Orbitofrontal cortex O2 responses to small and large reward delivery were also analysed, as described above. Delivery of small and large rewards resulted in a O2 response, lasting longer than previously analysed 30 s period post‐reward delivery. O2 responses following delivery of non‐contingent food rewards was therefore analysed over a longer period of time (45 s) (Figure 5d). The peak OFC response was not significantly affected by reward magnitude (F 1,8 = 2.492, p = 0.153), nor by response group (F 1,8 = 0.168, p = 0.692). There was no significant magnitude × group interaction effect on the peak OFC response (F 1,8 = 1.915, p = 0.204). There was, however, a significant main effect of reward magnitude (F 1,8 = 15.91, p = 0.004), on the AUC of the OFC O2 response (Figure 5e). However, the AUC was not affected by response group (F 1,8 = 0.18, p = 0.682), nor any significant magnitude × group interaction (F 1,8 = 0.006, p = 942). OFC O2 responses to small rewards in early and late trials were also examined (Figure 5f). As with the NAc, there were no significant differences between trial types in the magnitude of the OFC O2 responses (peak response: [t 9 = 1.281, p = 0.232]; AUC: [t 9 = 0.412, p = 0.690]).

DISCUSSION

Using a highly translatable proxy measure of neural activity, as well as a translational assay of motivation, O2 responses to reward within the NAc were predictive of individual differences in motivated behaviour. To our knowledge, no previous study has investigated the association between a functional imaging measure such as this and individual differences in effort‐based behaviour. Furthermore, the assessment of changes in tissue O2 allows for direct comparison of results with human BOLD‐fMRI. Functional neuroimaging can be used to help establish equivalence of cognitive processes across species. Whereas there are several rodent imaging techniques that can directly measure electrophysiological and neurochemical correlates of behaviour, it is not typically possible to perform such techniques in humans. Given the widespread use of fMRI in humans, techniques such as O2 amperometry, may better help bridge the translational divide, and facilitate basic research into clinical benefit.

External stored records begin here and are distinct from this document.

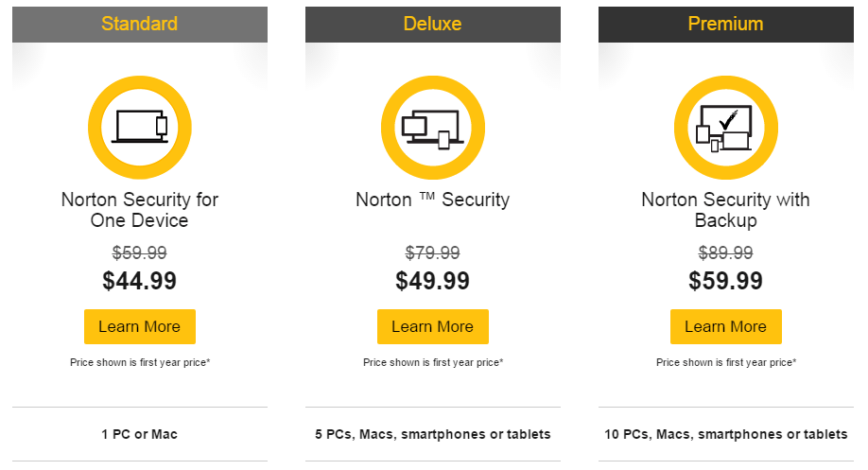Click '10 PCs, Macs, smartphones or tablets'

coord(726,435)
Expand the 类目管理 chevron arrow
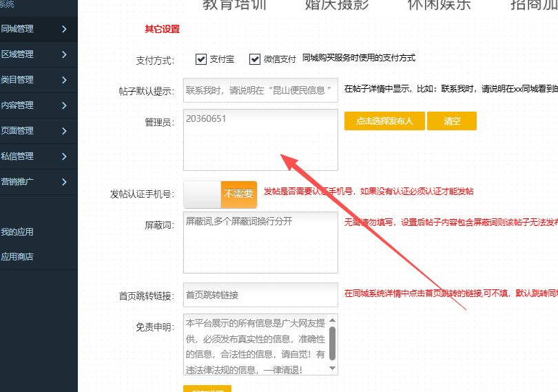This screenshot has height=392, width=558. 64,80
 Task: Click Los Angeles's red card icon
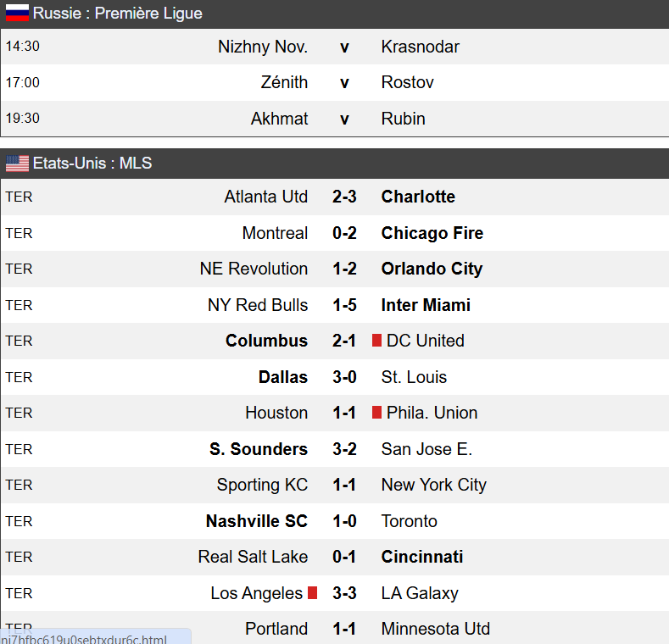312,593
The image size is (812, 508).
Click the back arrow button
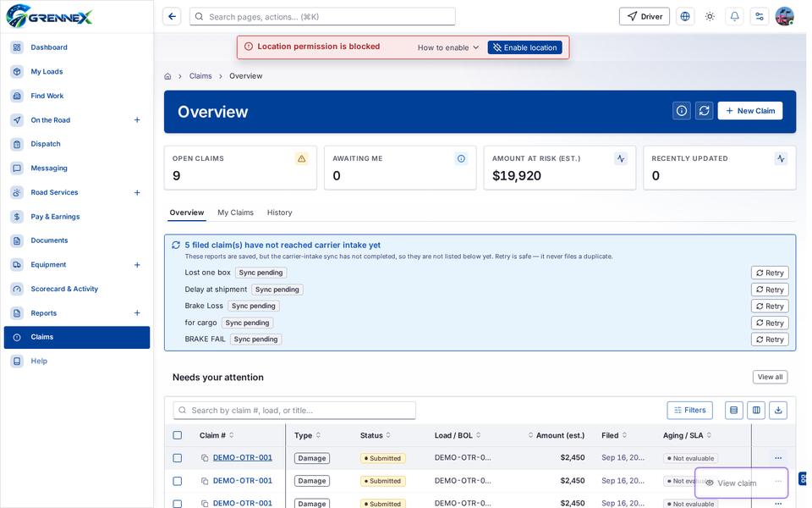(x=172, y=17)
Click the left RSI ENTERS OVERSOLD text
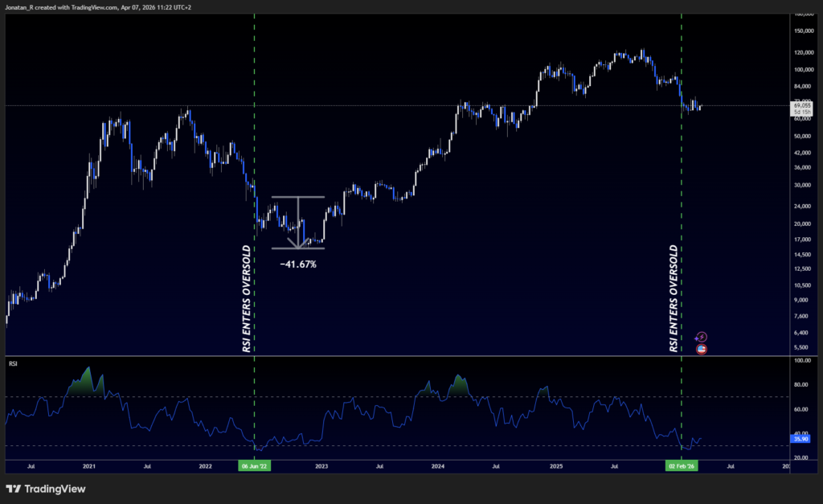This screenshot has width=823, height=504. 244,297
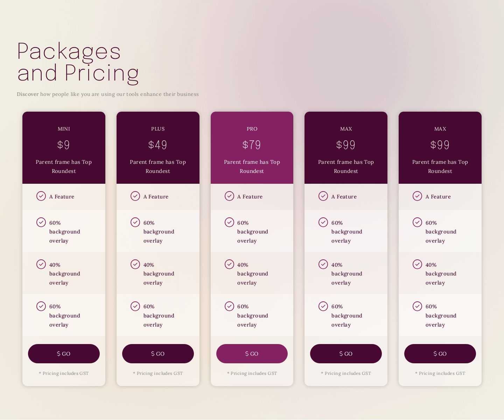Click the A Feature check icon in the rightmost card
Viewport: 504px width, 420px height.
[417, 196]
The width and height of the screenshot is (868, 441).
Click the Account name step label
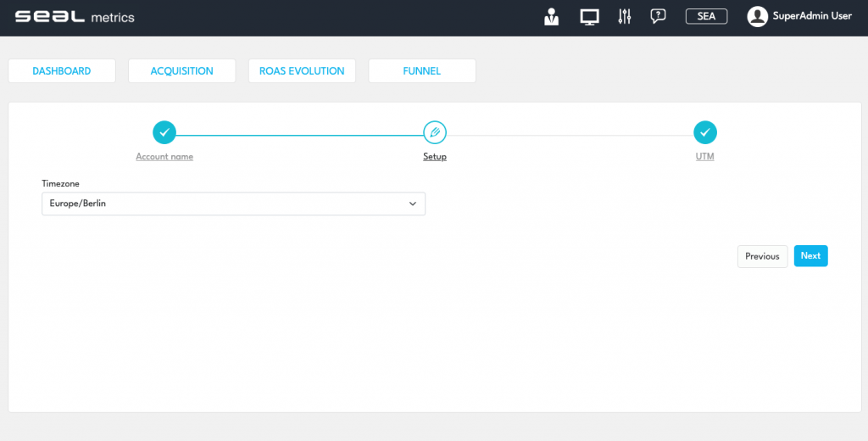(164, 157)

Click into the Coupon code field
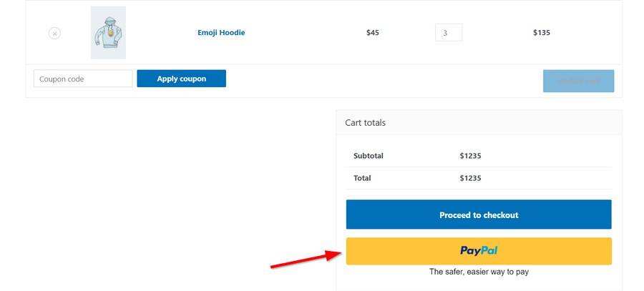click(x=83, y=79)
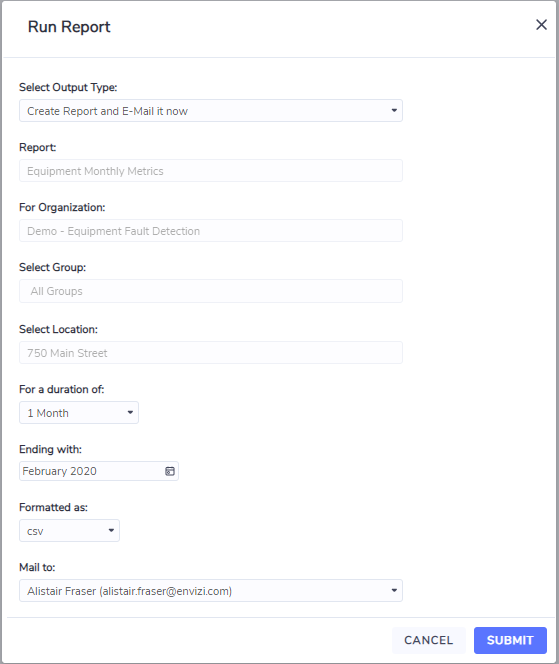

In the present study, O2 responses to rewards within both the NAc and OFC increased in magnitude as the effort exerted to obtain the rewards grew. These increases in O2 responses were not observed in the absence of any work requirements, suggesting that neither accumulation of rewards nor the progression of time was sufficient for an increase in O2 responses. Moreover, the magnitude of the O2 responses within the NAc was associated with behavioural performance. Rats exerting greater amounts of effort displayed greater NAc O2 responses to rewards. This association remained when controlling for the total number of trials completed, highlighting how subjects that show greater NAc activity in early, low effort trials, subsequently continue to overcome greater effort costs, and achieve higher breakpoints. Furthermore, these high performing rats also showed greater NAc O2 responses to rewards delivered independently of any behaviour. This observation suggests that the previous results were not a confound resulting from differences in activity levels between groups. In contrast, O2 responses within the OFC did not predict PR performance. Consequently, the pattern of activity observed within the NAc displayed at least some degree of regional specificity. Taken together, this suggests that PR performance is directly related to the neural responses to reward within the NAc.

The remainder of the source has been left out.